### Aim
Format every line of the records below as a Markdown table with the columns Row and Line, numbering each line and skipping blank ones. Leave the pictures out.

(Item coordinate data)
○ ○ ○ ○
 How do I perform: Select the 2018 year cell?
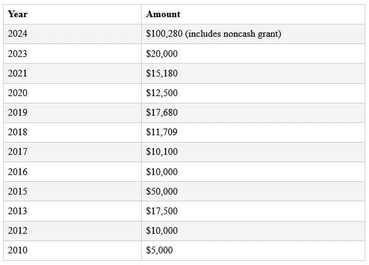coord(72,132)
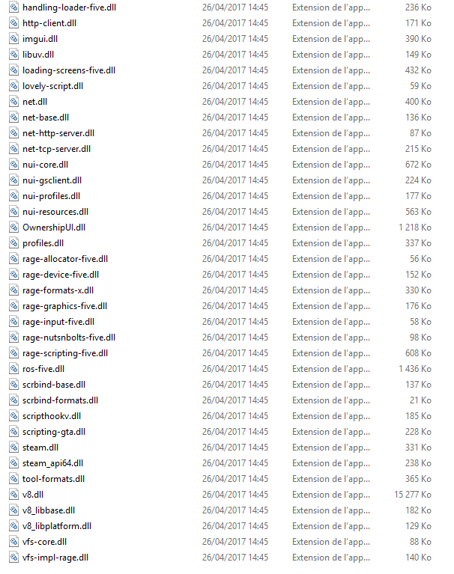Click the icon beside net.dll
454x574 pixels.
pyautogui.click(x=13, y=102)
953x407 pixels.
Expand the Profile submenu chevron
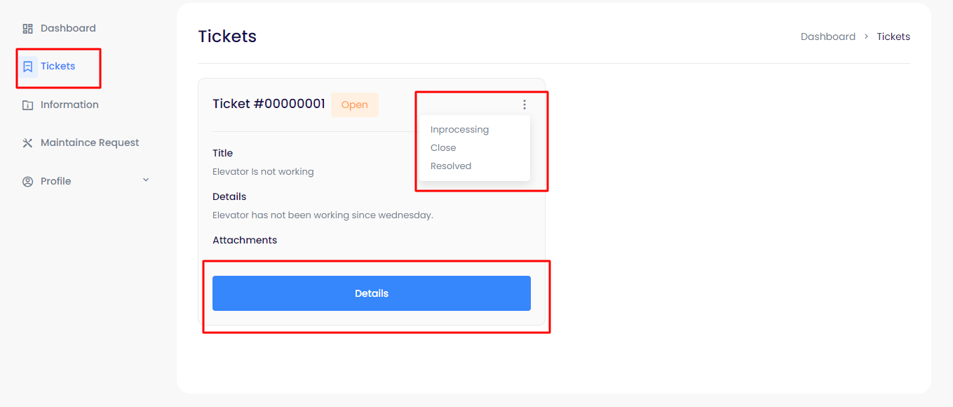[x=146, y=180]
○ ○ ○ ○
### Worked answer
| Row | Line |
|---|---|
| 1 |  How do I perform: Select the 2018 year cell? |
| 2 | coord(72,132) |
| 3 | Click the icon beside net.dll |
| 4 | 454x574 pixels. |
| 5 | pyautogui.click(x=13, y=102) |
| 6 | 953x407 pixels. |
| 7 | Expand the Profile submenu chevron |
| 8 | [x=146, y=180] |